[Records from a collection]

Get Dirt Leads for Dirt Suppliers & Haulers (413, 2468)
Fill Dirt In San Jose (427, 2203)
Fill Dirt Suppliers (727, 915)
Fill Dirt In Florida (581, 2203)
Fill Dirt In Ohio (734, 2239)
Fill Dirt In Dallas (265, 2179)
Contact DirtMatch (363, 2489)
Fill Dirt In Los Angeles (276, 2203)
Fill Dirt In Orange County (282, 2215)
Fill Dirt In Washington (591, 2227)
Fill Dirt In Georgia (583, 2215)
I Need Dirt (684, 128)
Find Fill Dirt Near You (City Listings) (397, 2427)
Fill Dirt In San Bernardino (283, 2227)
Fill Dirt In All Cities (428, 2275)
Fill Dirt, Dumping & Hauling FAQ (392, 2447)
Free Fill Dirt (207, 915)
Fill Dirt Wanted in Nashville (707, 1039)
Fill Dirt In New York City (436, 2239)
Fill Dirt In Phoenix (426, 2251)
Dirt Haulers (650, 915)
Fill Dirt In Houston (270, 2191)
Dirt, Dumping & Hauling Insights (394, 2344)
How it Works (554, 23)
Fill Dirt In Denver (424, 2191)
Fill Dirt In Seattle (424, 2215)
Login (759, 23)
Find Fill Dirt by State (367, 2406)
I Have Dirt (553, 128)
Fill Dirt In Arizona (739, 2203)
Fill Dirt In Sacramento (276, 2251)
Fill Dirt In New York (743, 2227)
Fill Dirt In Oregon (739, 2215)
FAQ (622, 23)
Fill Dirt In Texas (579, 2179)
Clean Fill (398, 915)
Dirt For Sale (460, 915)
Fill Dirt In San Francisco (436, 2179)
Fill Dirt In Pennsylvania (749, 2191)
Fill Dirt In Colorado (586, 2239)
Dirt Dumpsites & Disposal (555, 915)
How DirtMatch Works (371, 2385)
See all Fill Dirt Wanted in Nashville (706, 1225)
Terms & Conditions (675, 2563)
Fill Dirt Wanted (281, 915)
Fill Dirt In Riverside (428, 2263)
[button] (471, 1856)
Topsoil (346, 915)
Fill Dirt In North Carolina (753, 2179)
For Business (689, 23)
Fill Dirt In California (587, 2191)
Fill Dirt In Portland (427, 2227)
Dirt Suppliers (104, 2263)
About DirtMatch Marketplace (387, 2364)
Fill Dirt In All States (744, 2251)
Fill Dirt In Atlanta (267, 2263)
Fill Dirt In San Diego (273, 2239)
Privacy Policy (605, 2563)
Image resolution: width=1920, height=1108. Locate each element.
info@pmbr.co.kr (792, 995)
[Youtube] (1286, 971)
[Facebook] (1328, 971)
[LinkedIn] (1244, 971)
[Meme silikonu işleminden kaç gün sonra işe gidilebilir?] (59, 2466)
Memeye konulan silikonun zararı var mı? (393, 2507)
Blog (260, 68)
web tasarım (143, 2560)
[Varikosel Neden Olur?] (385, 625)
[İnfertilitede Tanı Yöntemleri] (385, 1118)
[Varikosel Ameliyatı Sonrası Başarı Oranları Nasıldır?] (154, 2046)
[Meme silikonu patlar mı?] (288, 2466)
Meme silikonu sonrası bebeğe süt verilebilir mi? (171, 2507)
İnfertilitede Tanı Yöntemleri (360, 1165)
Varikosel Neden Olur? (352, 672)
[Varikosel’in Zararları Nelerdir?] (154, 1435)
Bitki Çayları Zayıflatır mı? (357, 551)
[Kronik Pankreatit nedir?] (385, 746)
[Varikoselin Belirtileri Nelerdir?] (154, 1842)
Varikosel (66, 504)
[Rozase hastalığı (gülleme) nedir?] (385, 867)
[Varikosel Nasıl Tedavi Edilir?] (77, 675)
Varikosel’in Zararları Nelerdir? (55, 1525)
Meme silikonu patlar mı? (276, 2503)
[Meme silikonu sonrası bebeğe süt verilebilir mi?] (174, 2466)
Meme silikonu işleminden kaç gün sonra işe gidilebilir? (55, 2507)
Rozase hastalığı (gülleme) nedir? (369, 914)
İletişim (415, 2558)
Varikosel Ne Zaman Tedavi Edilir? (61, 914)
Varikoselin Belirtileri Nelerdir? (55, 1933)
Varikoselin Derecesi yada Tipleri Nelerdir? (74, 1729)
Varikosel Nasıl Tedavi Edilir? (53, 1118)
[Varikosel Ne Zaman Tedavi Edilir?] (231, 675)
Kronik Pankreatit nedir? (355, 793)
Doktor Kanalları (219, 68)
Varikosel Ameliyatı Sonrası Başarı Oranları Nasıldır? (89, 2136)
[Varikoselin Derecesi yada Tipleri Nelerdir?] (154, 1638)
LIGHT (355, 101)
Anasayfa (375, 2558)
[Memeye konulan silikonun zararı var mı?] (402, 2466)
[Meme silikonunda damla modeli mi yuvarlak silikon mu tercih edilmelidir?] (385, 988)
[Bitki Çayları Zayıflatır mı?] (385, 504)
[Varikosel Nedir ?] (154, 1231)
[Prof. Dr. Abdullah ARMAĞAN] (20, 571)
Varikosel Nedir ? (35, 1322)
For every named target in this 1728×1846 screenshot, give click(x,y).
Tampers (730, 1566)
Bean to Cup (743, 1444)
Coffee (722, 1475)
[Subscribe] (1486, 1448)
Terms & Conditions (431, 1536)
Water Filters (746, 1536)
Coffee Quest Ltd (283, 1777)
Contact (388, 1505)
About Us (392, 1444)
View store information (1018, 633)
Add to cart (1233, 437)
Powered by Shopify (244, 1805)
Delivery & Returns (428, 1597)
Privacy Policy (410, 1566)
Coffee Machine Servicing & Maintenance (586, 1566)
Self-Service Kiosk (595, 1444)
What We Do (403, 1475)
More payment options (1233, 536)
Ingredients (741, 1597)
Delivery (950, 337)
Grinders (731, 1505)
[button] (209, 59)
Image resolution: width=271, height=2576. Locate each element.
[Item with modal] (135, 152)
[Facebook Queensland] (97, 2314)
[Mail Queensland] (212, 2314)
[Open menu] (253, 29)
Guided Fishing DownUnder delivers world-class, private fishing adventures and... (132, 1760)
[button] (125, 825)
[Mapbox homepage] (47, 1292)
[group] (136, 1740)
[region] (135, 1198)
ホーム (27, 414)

» Exercise prompt:
Please repeat each entry. Keep every word the same.

» Exercise solution:
Get Dirt Leads for Dirt Suppliers & Haulers (413, 2468)
Fill Dirt In San Jose (427, 2203)
Fill Dirt Suppliers (727, 915)
Fill Dirt In Florida (581, 2203)
Fill Dirt In Ohio (734, 2239)
Fill Dirt In Dallas (265, 2179)
Contact DirtMatch (363, 2489)
Fill Dirt In Los Angeles (276, 2203)
Fill Dirt In Orange County (282, 2215)
Fill Dirt In Washington (591, 2227)
Fill Dirt In Georgia (583, 2215)
I Need Dirt (684, 128)
Find Fill Dirt Near You (City Listings) (397, 2427)
Fill Dirt In San Bernardino (283, 2227)
Fill Dirt In All Cities (428, 2275)
Fill Dirt, Dumping & Hauling FAQ (392, 2447)
Free Fill Dirt (207, 915)
Fill Dirt Wanted in Nashville (707, 1039)
Fill Dirt In New York City (436, 2239)
Fill Dirt In Phoenix (426, 2251)
Dirt Haulers (650, 915)
Fill Dirt In Houston (270, 2191)
Dirt, Dumping & Hauling Insights (394, 2344)
How it Works (554, 23)
Fill Dirt In Denver (424, 2191)
Fill Dirt In Seattle (424, 2215)
Login (759, 23)
Find Fill Dirt by State (367, 2406)
I Have Dirt (553, 128)
Fill Dirt In Arizona (739, 2203)
Fill Dirt In Sacramento (276, 2251)
Fill Dirt In New York (743, 2227)
Fill Dirt In Oregon (739, 2215)
FAQ (622, 23)
Fill Dirt In Texas (579, 2179)
Clean Fill (398, 915)
Dirt For Sale (460, 915)
Fill Dirt In San Francisco (436, 2179)
Fill Dirt In Pennsylvania (749, 2191)
Fill Dirt In Colorado (586, 2239)
Dirt Dumpsites & Disposal (555, 915)
How DirtMatch Works (371, 2385)
See all Fill Dirt Wanted in Nashville (706, 1225)
Terms & Conditions (675, 2563)
Fill Dirt Wanted (281, 915)
Fill Dirt In Riverside (428, 2263)
[button] (471, 1856)
Topsoil (346, 915)
Fill Dirt In North Carolina (753, 2179)
For Business (689, 23)
Fill Dirt In California (587, 2191)
Fill Dirt In Portland (427, 2227)
Dirt Suppliers (104, 2263)
About DirtMatch Marketplace (387, 2364)
Fill Dirt In All States (744, 2251)
Fill Dirt In Atlanta (267, 2263)
Fill Dirt In San Diego (273, 2239)
Privacy Policy (605, 2563)
Image resolution: width=1920, height=1108. Locate each element.
info@pmbr.co.kr (792, 995)
[Youtube] (1286, 971)
[Facebook] (1328, 971)
[LinkedIn] (1244, 971)
[Meme silikonu işleminden kaç gün sonra işe gidilebilir?] (59, 2466)
Memeye konulan silikonun zararı var mı? (393, 2507)
Blog (260, 68)
web tasarım (143, 2560)
[Varikosel Neden Olur?] (385, 625)
[İnfertilitede Tanı Yöntemleri] (385, 1118)
[Varikosel Ameliyatı Sonrası Başarı Oranları Nasıldır?] (154, 2046)
[Meme silikonu patlar mı?] (288, 2466)
Meme silikonu sonrası bebeğe süt verilebilir mi? (171, 2507)
İnfertilitede Tanı Yöntemleri (360, 1165)
Varikosel Neden Olur? (352, 672)
[Varikosel’in Zararları Nelerdir?] (154, 1435)
Bitki Çayları Zayıflatır mı? (357, 551)
[Kronik Pankreatit nedir?] (385, 746)
[Varikoselin Belirtileri Nelerdir?] (154, 1842)
Varikosel (66, 504)
[Rozase hastalığı (gülleme) nedir?] (385, 867)
[Varikosel Nasıl Tedavi Edilir?] (77, 675)
Varikosel’in Zararları Nelerdir? (55, 1525)
Meme silikonu patlar mı? (276, 2503)
[Meme silikonu sonrası bebeğe süt verilebilir mi?] (174, 2466)
Meme silikonu işleminden kaç gün sonra işe gidilebilir? (55, 2507)
Rozase hastalığı (gülleme) nedir? (369, 914)
İletişim (415, 2558)
Varikosel Ne Zaman Tedavi Edilir? (61, 914)
Varikoselin Belirtileri Nelerdir? (55, 1933)
Varikoselin Derecesi yada Tipleri Nelerdir? (74, 1729)
Varikosel Nasıl Tedavi Edilir? (53, 1118)
[Varikosel Ne Zaman Tedavi Edilir?] (231, 675)
Kronik Pankreatit nedir? (355, 793)
Doktor Kanalları (219, 68)
Varikosel Ameliyatı Sonrası Başarı Oranları Nasıldır? (89, 2136)
[Varikoselin Derecesi yada Tipleri Nelerdir?] (154, 1638)
LIGHT (355, 101)
Anasayfa (375, 2558)
[Memeye konulan silikonun zararı var mı?] (402, 2466)
[Meme silikonunda damla modeli mi yuvarlak silikon mu tercih edilmelidir?] (385, 988)
[Bitki Çayları Zayıflatır mı?] (385, 504)
[Varikosel Nedir ?] (154, 1231)
[Prof. Dr. Abdullah ARMAĞAN] (20, 571)
Varikosel Nedir ? (35, 1322)
For every named target in this 1728×1846 screenshot, give click(x,y).
Tampers (730, 1566)
Bean to Cup (743, 1444)
Coffee (722, 1475)
[Subscribe] (1486, 1448)
Terms & Conditions (431, 1536)
Water Filters (746, 1536)
Coffee Quest Ltd (283, 1777)
Contact (388, 1505)
About Us (392, 1444)
View store information (1018, 633)
Add to cart (1233, 437)
Powered by Shopify (244, 1805)
Delivery & Returns (428, 1597)
Privacy Policy (410, 1566)
Coffee Machine Servicing & Maintenance (586, 1566)
Self-Service Kiosk (595, 1444)
What We Do (403, 1475)
More payment options (1233, 536)
Ingredients (741, 1597)
Delivery (950, 337)
Grinders (731, 1505)
[button] (209, 59)
Image resolution: width=271, height=2576. Locate each element.
[Item with modal] (135, 152)
[Facebook Queensland] (97, 2314)
[Mail Queensland] (212, 2314)
[Open menu] (253, 29)
Guided Fishing DownUnder delivers world-class, private fishing adventures and... (132, 1760)
[button] (125, 825)
[Mapbox homepage] (47, 1292)
[group] (136, 1740)
[region] (135, 1198)
ホーム (27, 414)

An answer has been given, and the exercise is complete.